Action item: All lines in the listing below that hold the string "breadcrumb" are to be tallied, with only the total reported.

[Start of Attachment]

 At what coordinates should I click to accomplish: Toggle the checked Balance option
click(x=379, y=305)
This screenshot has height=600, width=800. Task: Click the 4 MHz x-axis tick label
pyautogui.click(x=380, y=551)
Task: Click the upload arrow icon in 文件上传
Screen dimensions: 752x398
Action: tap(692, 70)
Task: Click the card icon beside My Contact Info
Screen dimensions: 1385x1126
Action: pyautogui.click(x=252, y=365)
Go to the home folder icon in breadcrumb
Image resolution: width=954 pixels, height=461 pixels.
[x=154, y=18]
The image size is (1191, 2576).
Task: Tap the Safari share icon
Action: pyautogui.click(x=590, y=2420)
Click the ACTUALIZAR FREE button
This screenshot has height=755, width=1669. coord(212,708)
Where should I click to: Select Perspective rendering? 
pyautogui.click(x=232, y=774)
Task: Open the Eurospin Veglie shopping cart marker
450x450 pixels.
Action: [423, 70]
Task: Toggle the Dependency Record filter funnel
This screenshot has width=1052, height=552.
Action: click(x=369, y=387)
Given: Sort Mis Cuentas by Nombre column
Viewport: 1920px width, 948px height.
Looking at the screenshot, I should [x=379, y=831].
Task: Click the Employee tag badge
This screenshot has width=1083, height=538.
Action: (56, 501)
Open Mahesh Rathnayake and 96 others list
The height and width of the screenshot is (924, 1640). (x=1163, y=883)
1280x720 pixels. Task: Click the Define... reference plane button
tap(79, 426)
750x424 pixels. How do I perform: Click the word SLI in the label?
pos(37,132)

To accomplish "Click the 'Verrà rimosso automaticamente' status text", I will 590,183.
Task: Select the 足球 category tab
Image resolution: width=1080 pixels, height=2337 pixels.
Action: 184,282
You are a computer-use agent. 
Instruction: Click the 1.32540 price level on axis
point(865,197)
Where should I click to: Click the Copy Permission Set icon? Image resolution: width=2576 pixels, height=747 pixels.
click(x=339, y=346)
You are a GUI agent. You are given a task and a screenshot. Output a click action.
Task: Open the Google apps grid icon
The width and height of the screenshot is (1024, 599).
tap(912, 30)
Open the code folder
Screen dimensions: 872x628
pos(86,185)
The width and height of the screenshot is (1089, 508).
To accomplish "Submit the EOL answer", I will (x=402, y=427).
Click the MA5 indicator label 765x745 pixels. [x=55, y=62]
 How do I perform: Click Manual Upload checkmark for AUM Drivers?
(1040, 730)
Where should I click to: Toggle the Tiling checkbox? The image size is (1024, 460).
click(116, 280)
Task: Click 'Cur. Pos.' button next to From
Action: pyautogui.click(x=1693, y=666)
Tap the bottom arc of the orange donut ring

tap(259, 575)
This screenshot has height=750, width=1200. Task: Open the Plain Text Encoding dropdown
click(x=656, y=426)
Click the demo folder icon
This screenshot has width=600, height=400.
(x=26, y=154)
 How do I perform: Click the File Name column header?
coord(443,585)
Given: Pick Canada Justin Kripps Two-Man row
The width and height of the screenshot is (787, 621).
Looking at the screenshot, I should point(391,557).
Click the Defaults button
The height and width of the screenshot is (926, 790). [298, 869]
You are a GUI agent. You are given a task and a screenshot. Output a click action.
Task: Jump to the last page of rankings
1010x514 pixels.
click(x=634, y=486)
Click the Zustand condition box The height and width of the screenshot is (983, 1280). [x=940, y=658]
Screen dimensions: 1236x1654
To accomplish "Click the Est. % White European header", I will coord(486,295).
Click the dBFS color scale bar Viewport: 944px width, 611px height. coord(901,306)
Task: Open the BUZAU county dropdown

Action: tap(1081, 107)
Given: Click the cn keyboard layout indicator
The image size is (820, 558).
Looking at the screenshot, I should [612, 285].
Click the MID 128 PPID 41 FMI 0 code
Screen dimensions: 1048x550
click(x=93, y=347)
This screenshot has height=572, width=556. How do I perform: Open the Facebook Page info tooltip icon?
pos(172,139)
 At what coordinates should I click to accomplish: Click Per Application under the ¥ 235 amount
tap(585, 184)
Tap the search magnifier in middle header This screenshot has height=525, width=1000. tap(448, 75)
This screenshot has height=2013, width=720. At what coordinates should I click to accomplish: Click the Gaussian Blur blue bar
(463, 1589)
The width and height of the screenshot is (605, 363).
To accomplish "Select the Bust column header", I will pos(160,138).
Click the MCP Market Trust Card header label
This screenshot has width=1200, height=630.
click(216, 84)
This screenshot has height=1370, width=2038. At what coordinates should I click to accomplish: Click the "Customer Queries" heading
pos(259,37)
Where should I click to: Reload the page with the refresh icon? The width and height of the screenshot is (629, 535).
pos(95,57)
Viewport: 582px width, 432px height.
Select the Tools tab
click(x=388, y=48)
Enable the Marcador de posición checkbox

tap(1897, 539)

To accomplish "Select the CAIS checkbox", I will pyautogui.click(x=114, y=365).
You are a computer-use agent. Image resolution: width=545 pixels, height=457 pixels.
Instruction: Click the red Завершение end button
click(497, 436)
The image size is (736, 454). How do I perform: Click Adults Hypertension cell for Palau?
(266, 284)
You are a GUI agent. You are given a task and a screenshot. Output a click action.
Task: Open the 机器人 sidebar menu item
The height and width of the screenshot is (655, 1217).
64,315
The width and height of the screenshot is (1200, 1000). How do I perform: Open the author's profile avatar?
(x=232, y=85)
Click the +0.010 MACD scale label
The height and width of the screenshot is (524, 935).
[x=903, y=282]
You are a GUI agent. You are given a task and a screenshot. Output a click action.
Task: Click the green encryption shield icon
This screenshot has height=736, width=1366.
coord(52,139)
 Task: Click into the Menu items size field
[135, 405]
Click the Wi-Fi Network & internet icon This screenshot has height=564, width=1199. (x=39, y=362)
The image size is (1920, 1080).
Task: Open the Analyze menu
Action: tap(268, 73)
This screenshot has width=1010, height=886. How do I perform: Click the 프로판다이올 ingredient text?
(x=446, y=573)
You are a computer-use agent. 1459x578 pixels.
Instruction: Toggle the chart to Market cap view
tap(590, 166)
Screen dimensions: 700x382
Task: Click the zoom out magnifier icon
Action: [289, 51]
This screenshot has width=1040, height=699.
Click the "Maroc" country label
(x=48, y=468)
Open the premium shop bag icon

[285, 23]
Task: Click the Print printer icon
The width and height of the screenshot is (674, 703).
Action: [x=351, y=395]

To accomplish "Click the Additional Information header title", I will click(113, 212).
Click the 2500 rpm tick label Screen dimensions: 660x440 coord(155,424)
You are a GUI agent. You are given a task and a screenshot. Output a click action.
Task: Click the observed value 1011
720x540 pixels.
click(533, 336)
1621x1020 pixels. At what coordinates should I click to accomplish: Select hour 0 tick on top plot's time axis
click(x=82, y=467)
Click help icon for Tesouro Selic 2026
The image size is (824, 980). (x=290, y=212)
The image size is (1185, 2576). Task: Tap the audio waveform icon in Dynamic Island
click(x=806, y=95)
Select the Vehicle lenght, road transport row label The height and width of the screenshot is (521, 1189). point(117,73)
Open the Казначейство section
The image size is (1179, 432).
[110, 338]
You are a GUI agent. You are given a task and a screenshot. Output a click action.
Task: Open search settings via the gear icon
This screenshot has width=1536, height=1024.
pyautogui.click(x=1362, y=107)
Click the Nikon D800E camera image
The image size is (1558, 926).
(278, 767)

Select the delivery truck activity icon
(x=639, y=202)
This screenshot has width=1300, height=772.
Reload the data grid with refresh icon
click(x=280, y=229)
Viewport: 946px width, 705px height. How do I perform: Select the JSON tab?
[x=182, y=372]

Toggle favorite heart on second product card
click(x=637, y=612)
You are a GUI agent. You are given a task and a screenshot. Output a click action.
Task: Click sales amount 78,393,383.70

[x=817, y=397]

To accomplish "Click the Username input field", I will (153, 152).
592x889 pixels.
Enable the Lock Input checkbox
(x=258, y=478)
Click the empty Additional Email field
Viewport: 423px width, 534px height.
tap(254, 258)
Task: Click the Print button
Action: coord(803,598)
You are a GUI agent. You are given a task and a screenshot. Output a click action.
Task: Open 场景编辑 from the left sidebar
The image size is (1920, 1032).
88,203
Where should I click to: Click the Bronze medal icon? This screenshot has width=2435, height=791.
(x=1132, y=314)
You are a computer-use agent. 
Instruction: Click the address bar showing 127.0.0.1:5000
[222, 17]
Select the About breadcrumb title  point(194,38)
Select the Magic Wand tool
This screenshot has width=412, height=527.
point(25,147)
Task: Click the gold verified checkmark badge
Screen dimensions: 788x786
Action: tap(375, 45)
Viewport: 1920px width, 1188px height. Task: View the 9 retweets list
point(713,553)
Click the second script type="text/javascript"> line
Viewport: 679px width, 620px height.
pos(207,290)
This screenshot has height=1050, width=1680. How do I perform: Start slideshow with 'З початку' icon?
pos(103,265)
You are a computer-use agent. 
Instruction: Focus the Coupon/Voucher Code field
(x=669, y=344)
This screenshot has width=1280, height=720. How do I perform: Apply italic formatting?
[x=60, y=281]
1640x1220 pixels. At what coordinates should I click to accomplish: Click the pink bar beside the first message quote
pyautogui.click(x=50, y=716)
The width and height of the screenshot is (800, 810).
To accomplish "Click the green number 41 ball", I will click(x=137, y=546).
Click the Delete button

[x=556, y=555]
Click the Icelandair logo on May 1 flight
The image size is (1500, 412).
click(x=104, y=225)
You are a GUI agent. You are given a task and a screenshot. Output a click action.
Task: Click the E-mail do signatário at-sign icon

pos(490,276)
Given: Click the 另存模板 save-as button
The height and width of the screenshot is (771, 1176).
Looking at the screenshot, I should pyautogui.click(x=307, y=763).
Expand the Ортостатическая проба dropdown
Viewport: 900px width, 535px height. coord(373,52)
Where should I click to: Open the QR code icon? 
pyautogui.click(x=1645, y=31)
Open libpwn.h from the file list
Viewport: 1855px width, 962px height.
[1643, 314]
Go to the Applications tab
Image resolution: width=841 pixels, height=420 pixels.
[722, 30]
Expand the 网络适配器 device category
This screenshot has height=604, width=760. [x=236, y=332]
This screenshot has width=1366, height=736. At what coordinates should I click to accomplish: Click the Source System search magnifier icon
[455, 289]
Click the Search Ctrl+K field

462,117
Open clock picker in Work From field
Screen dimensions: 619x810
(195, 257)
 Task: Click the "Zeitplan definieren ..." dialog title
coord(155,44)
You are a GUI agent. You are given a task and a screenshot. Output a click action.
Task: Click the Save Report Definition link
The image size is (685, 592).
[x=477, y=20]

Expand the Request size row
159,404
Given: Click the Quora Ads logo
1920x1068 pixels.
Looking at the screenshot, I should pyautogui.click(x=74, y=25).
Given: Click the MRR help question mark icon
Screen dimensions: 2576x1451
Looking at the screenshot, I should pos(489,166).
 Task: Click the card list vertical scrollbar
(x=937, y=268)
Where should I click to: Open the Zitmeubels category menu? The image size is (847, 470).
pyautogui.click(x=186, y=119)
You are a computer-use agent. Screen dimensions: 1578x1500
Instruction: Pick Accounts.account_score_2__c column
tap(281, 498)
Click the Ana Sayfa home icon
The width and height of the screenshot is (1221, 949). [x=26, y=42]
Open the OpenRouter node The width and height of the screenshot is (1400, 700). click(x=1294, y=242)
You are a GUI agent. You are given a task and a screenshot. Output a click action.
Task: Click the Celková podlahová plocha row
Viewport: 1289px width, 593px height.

[End of Attachment]

Your response: 2